So yeah! As a somewhat-Asian, somewhat-white-person, race and fandom, the feelings surrounding that can be very complicated. Yeah.
FK: Thank you so much, Sam. That was a really interesting perspective.
ELM: Absolutely. OK, our final voicemail before our final interview is from Phoebe Sinclair. Phoebe is a Boston-based writer and wanderer who loves herself a library and all things hyperlocal.
FK: Excellent. Let’s hear it!
Phoebe Sinclair: Hi! My name is Phoebe Sinclair, and I am a cisgendered Black woman born and raised in New Jersey. I came to fandom via my love of animals and my obsession with animal books as a little kid, which lead to me mistakenly reading Beowulf hoping it would be about wolves—which it is not. I grew up in a household that was into pop culture; I watched Star Wars and Star Trek, I read my brother’s Robotech books, I got into Lord of the Rings around age 10, and from there I discovered Elfquest which just blew my mind because the central characters in that book are an interracial couple and their two adorable brown children.

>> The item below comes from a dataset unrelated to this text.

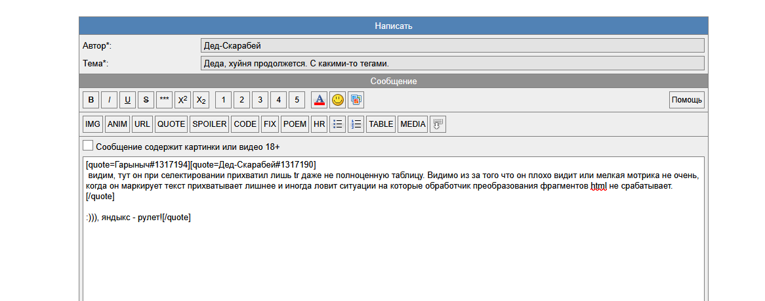Apply underline formatting
Screen dimensions: 765x301
(x=127, y=100)
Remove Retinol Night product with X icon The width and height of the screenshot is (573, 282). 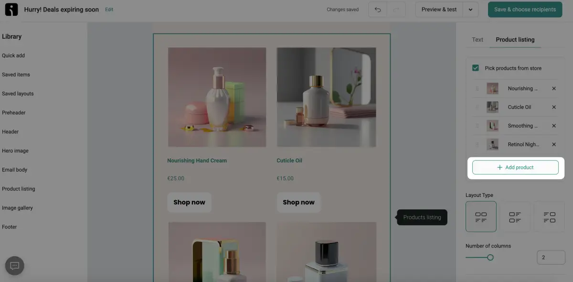(x=554, y=144)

I didn’t really know about fanfiction until I—or, fanfiction writing more specifically—until I read Fangirl by Rainbow Rowell, and that just blew my mind because I did not know that all of these folks were out here writing all of this great transformative fiction. And from there somehow I fell into the Avengers fandom where I’ve been for the past five years.
Fanfiction has helped me sell my own novel. I had about eight straight years of writing instruction, which drummed into me the idea that the only legitimate writing is original fiction, and can you believe how excited I was when I discovered that folks were building works on top of works on top of works on top of works in the fanfiction sphere. And I just am so excited that this exists.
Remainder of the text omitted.